Definition
To deliberately reduce the air pressure inside a pressurized aircraft cabin so it equals the outside ambient pressure. This is done by opening outflow valves, shutting off pressurization air sources, or climbing/descending to an altitude where the pressure differential is zero.
Plain English
To let the higher-pressure air inside the cabin out, so the inside and outside pressures match.
Context Anchor
Seen in emergency procedures for pressurized airplanes, including smoke, fire, and cabin-pressure problems.
Derivation
Built from 'de-' (Latin, meaning 'remove' or 'undo') and 'pressurize' (to add pressure).
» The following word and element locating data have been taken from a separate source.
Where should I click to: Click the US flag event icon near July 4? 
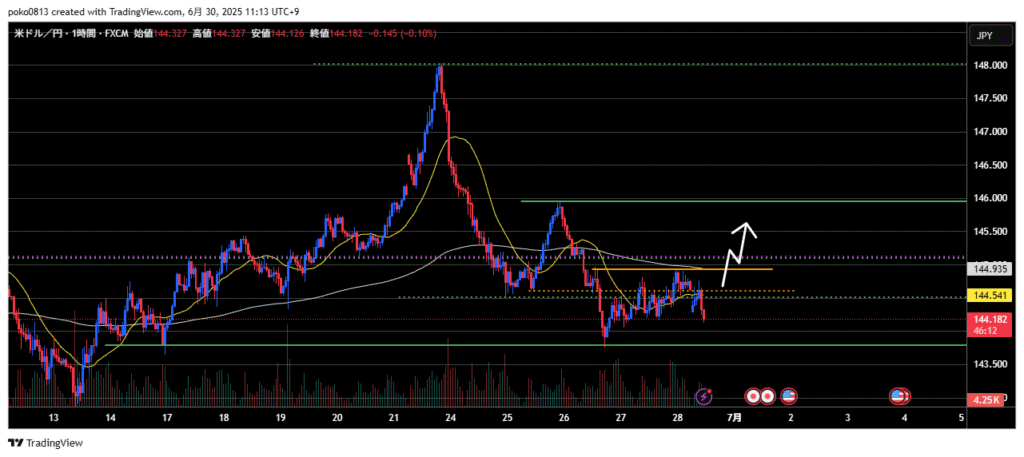pos(899,397)
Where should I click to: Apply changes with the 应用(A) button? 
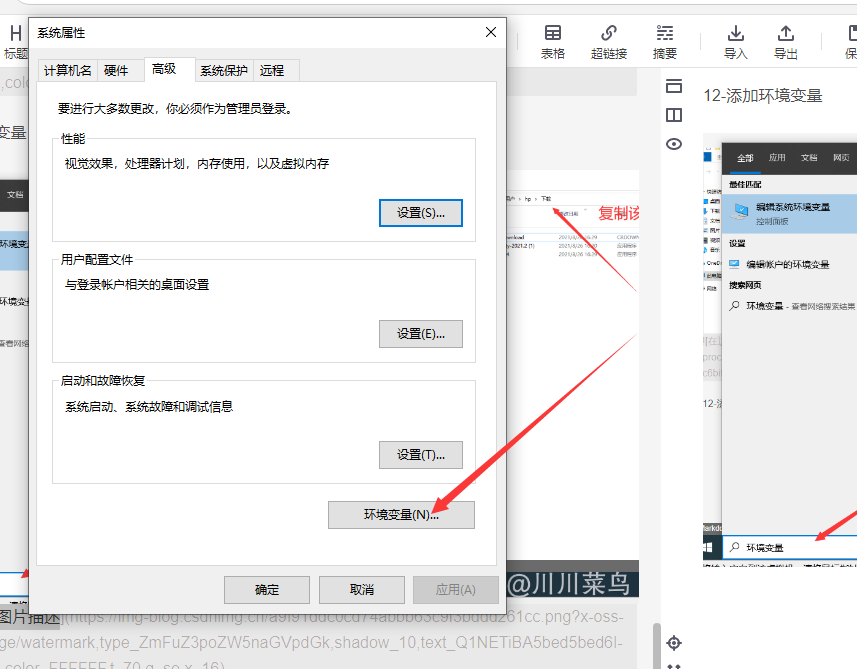[455, 589]
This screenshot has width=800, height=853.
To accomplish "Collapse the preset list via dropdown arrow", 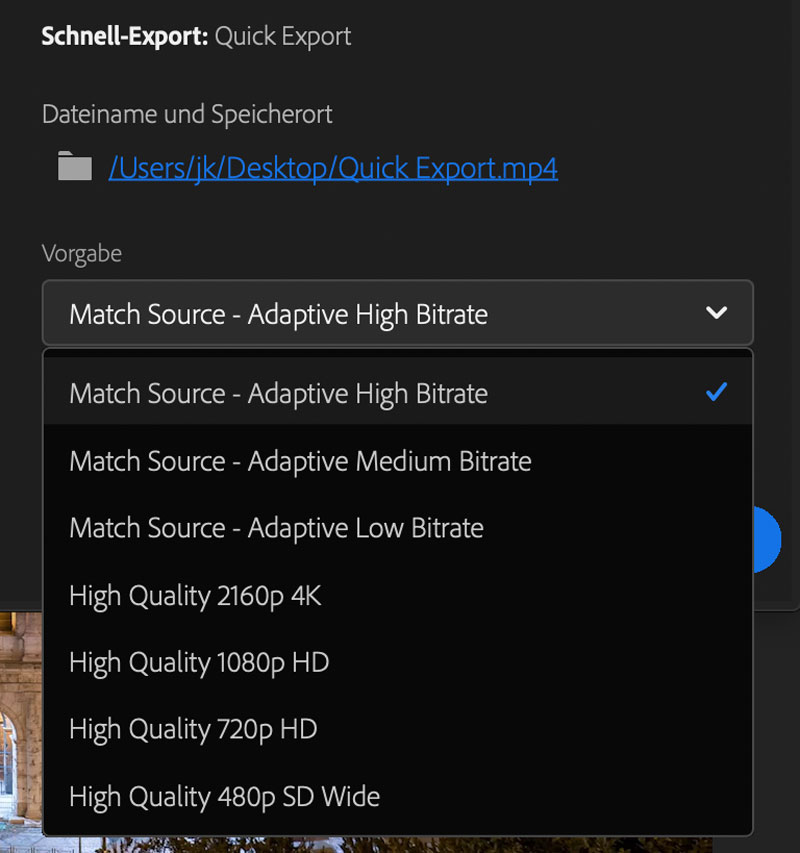I will [716, 313].
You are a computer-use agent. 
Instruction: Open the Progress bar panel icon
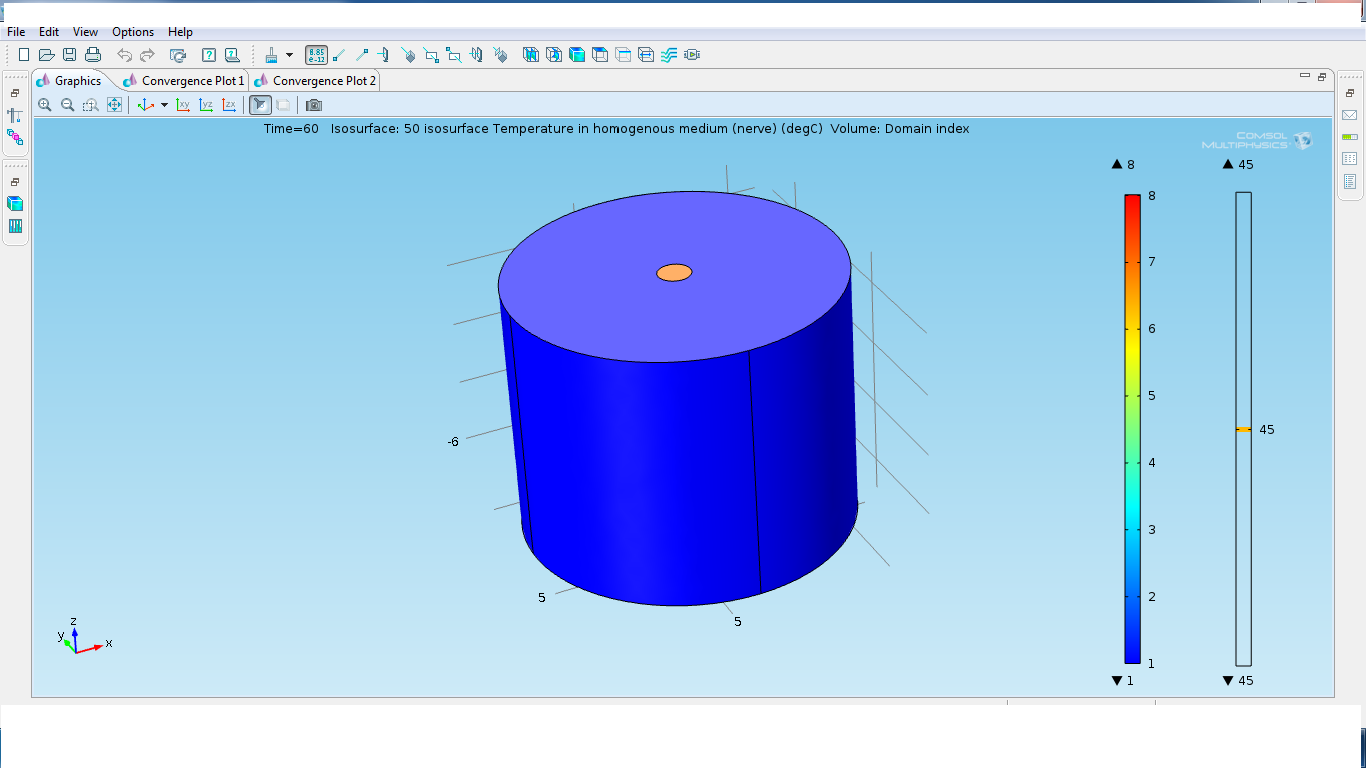click(x=1349, y=137)
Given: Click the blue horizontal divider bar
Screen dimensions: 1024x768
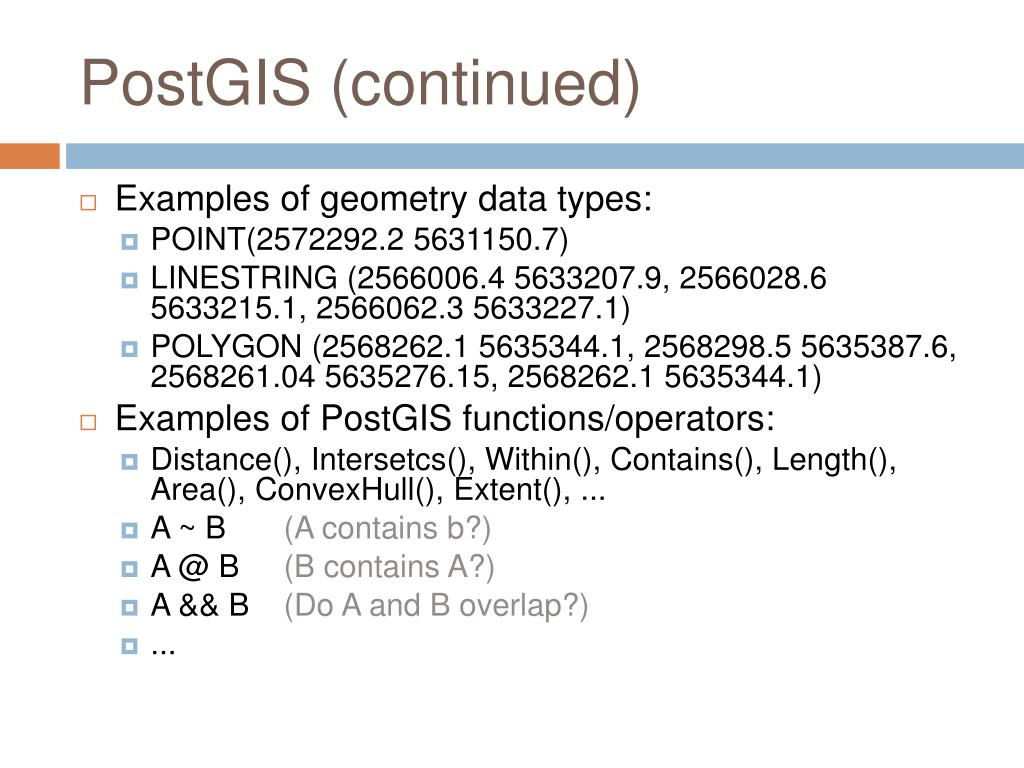Looking at the screenshot, I should [545, 156].
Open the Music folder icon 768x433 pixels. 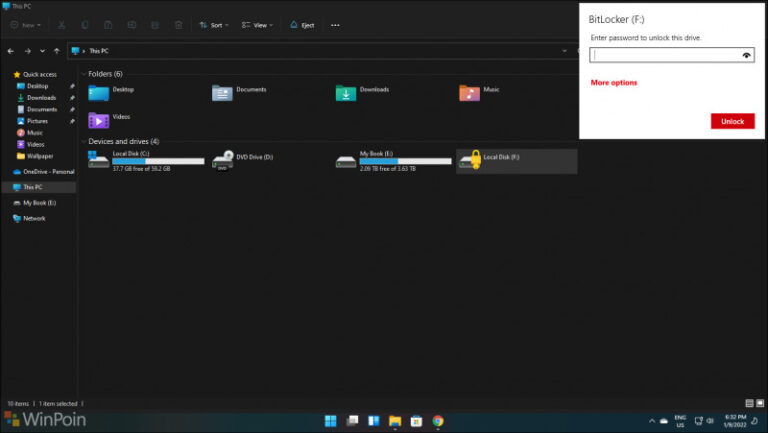click(x=469, y=93)
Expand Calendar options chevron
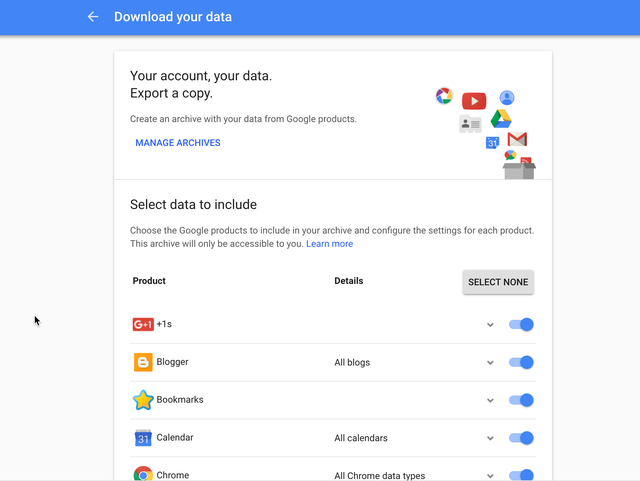The width and height of the screenshot is (640, 481). 490,438
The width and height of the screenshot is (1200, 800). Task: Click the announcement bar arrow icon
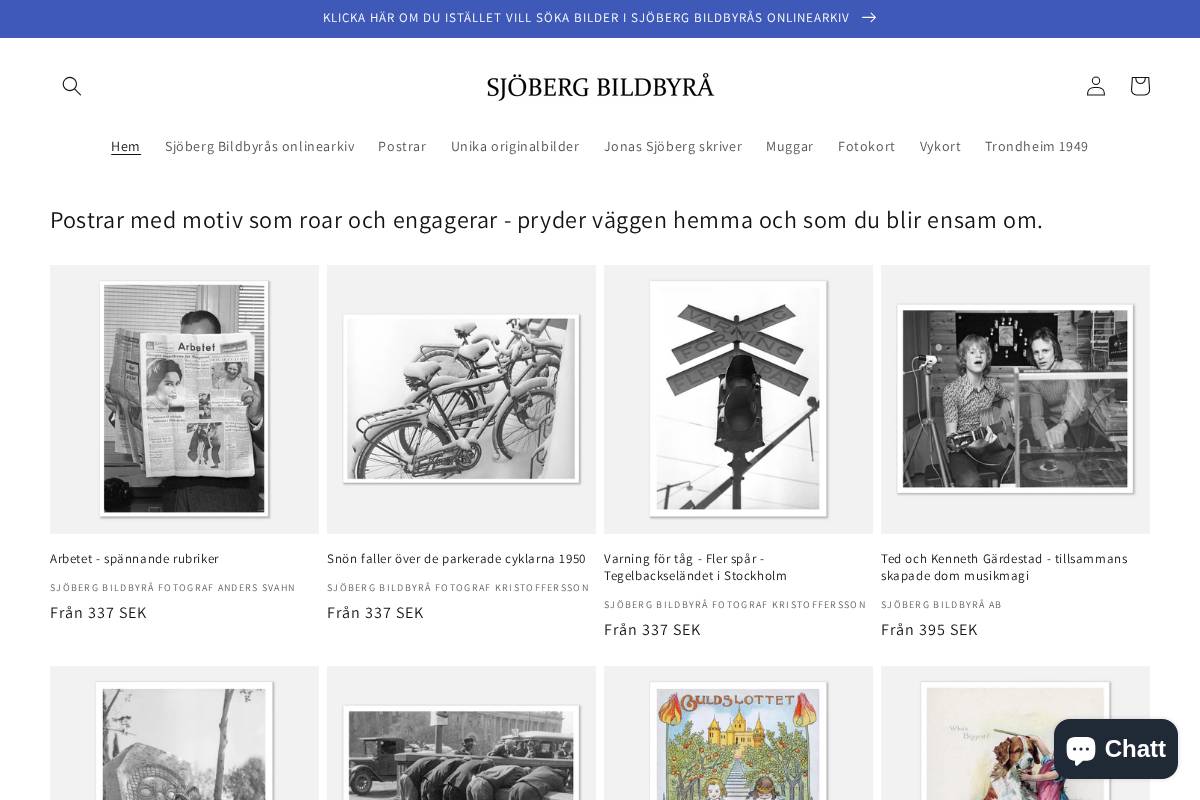point(869,18)
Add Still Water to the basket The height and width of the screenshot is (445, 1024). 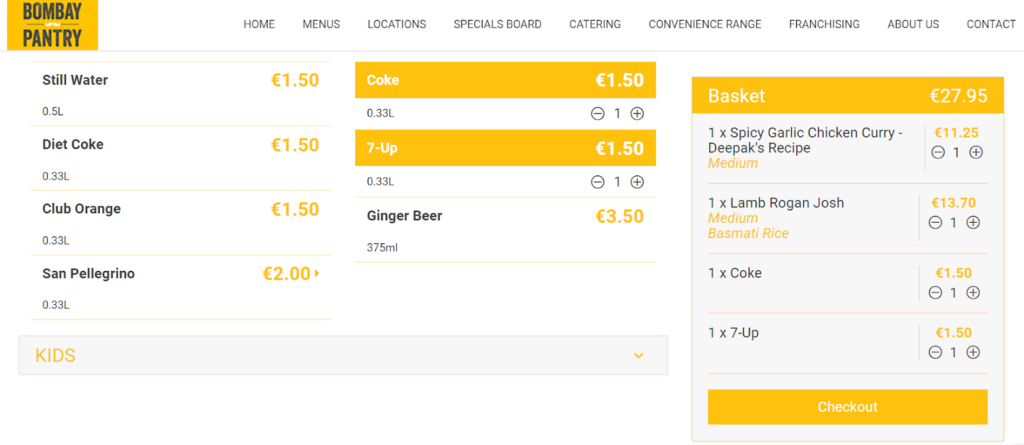(x=181, y=93)
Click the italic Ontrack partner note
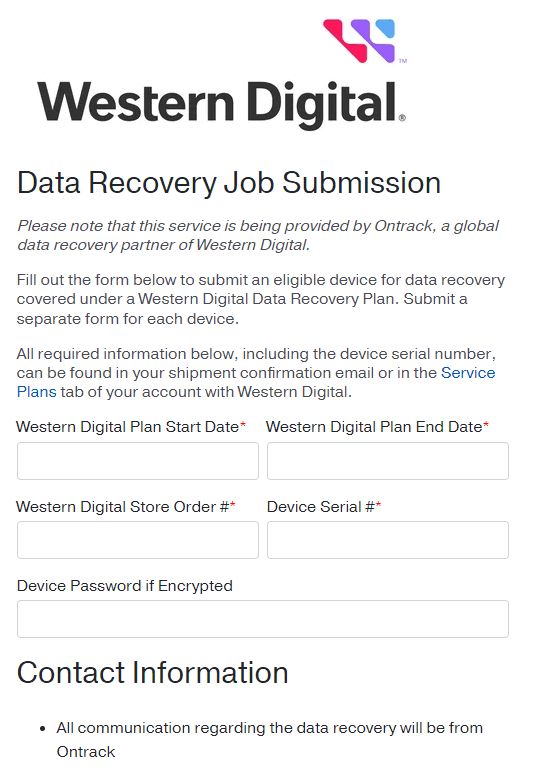This screenshot has width=544, height=771. pos(258,235)
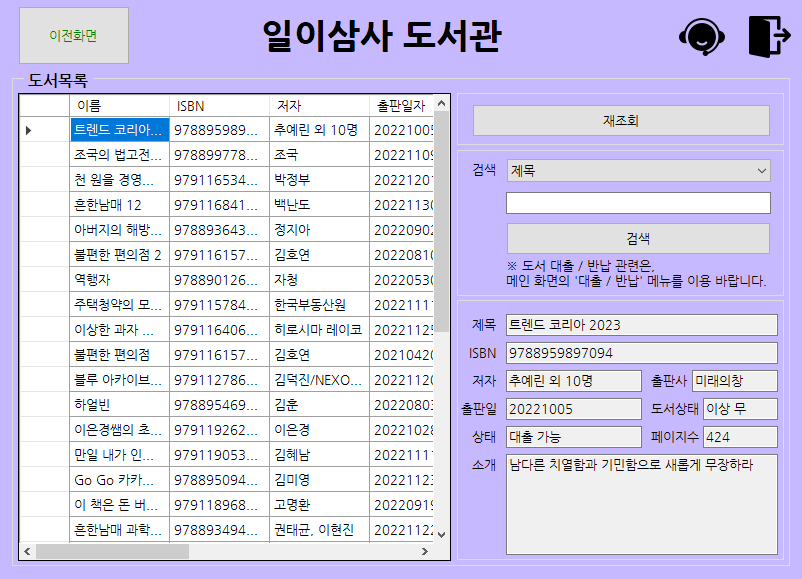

So it literally means 'to undo the pressurization' — to take the added pressure back out.
Why Pilots Care
Vents smoke and combustion products rapidly while limiting oxygen available to the fire and preparing the aircraft for an emergency descent.
Intuition Check
Depressurize does not mean “turn off the air conditioning” or simply “cool the cabin.” It means reducing the actual air pressure inside the cabin.
Example Sentence 1
After confirming the cabin fire, the crew descended to 10,000 feet and depressurized the cabin to help vent the smoke.
Example Sentence 2
Depressurizing before the emergency descent prevented pressure differentials from complicating the procedure.